In this lecture, we did the Deutsch-Jozsa algorithm and Simon's algorithm. Let's start with the Deutsch-Jozsa algorithm. It doesn't look very impressive, as it solves a problem deterministically that can be solved classically with a probabilistic algorithm. However, Simon's algorithm, which was the immediate precursor to the factoring algorithm, looks quite similar to the Deutsch-Jozsa algorithm, so it appears that Deutsch-Jozsa was a critical step in the development of quantum algorithms.

Suppose we have a function f which maps the numbers 0 through 2^{n}−1 into {0,1}.
We will assume this is a *black-box* function; that is, you are not allowed to look at
any code which implements it (and in fact, we do not assume that such code necessarily exists).
We will call this function *constant* if it always takes the same value, and *balanced*
if there are an equal number of x's for which f(x)=0 and f(x)=1.

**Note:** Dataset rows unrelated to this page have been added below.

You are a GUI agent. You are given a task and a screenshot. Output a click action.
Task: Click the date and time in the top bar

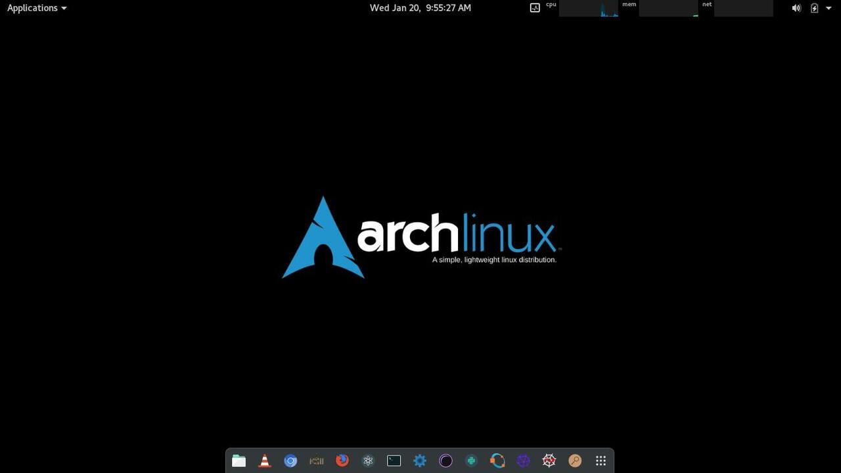click(x=421, y=8)
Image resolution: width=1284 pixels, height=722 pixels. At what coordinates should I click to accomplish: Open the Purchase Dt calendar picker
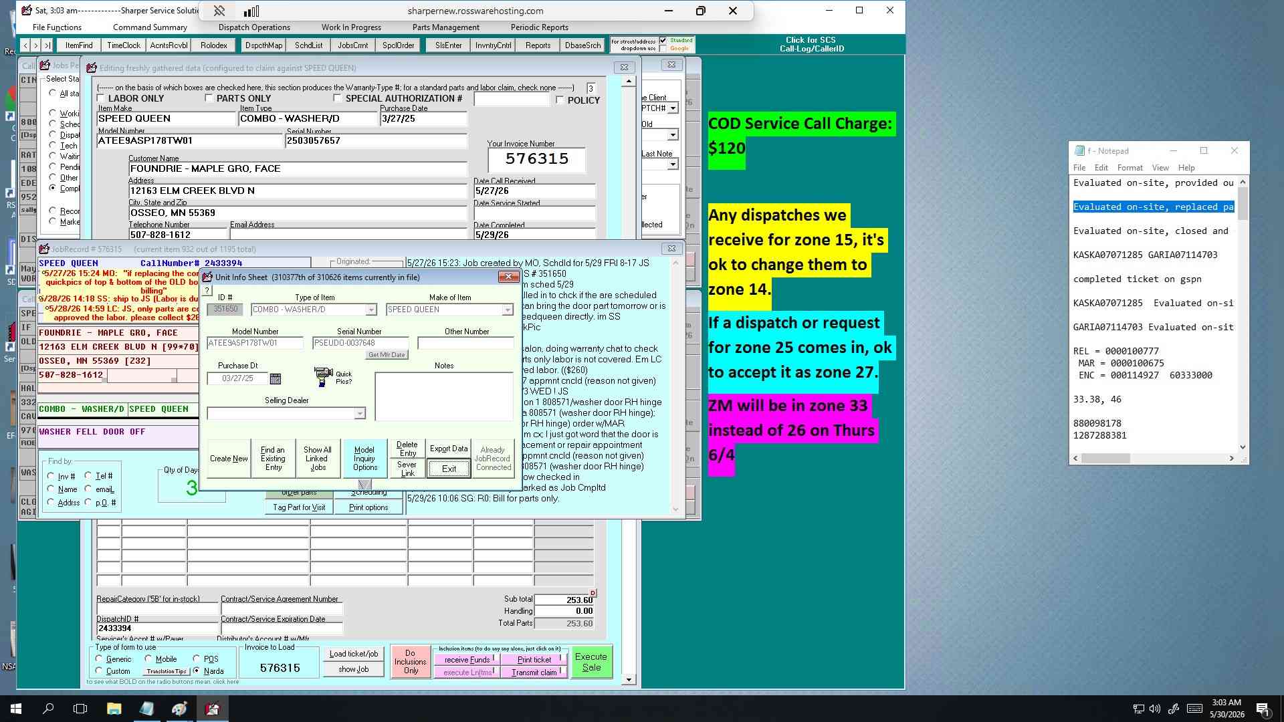[275, 379]
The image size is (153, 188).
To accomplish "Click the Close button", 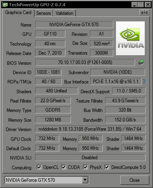I will 134,180.
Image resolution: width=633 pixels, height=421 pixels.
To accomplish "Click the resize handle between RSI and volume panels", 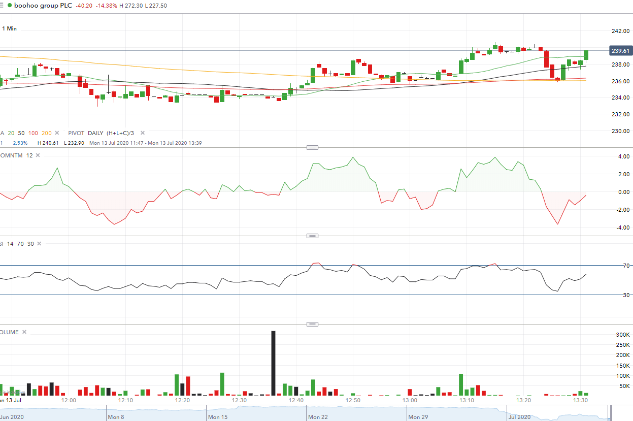I will 313,324.
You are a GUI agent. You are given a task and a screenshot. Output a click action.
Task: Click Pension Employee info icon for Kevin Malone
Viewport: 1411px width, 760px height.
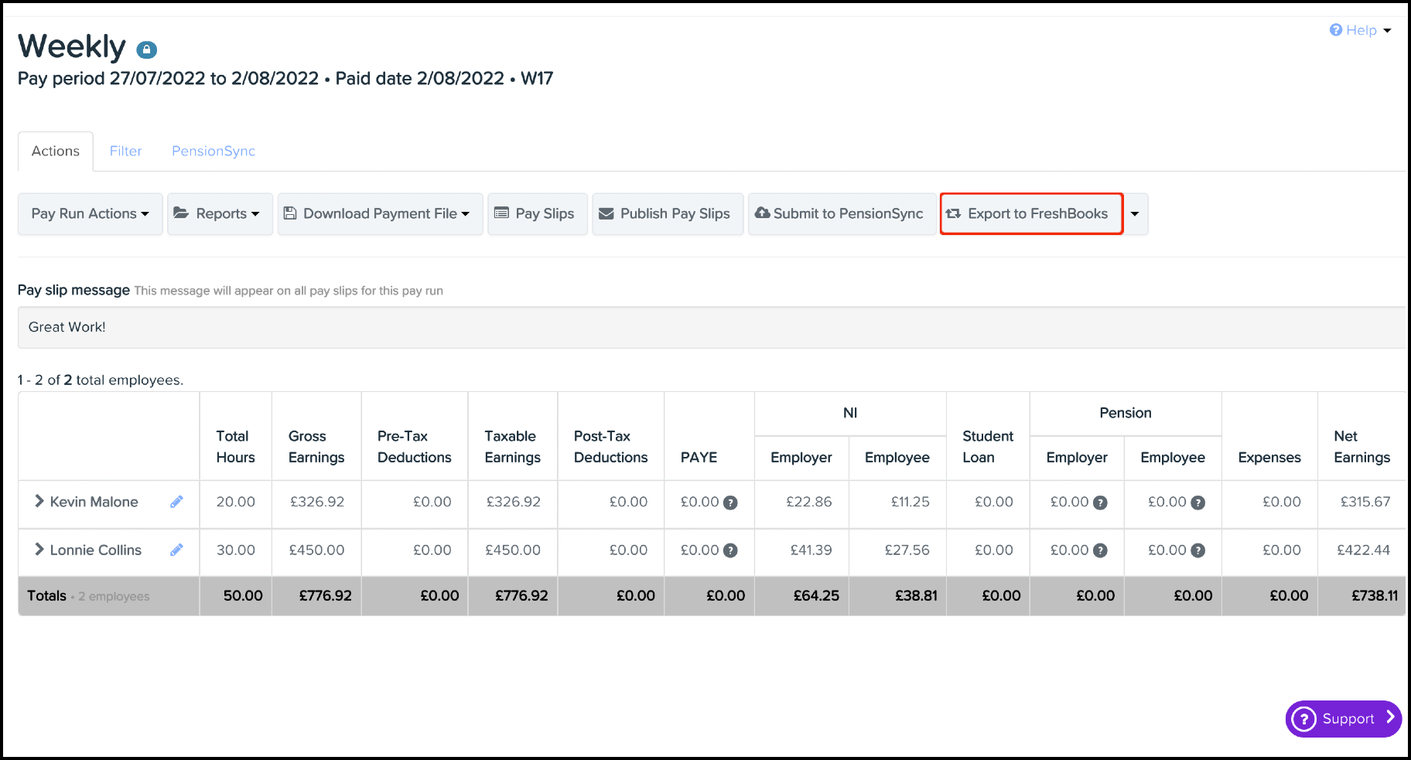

The Deutsch-Jozsa algorithm solves the problem of: given a function which is either constant or
balanced, which one is it. Classically, this problem requires 2^{n-1}+1 queries in the
worst case, as you could happen to be very unlucky, and check all x's which get mapped onto 0
before finding one x so f(x)=1. However, if you check the value of random x's, then after k queries,
the chance that you have not found both a 0 and a 1 in a black-box function is at least
1/2^{k-1}, as after the first query (which we may as well assume is a 0), the chance that
we will discover a 1 with each subsequent query is greater than 1/2.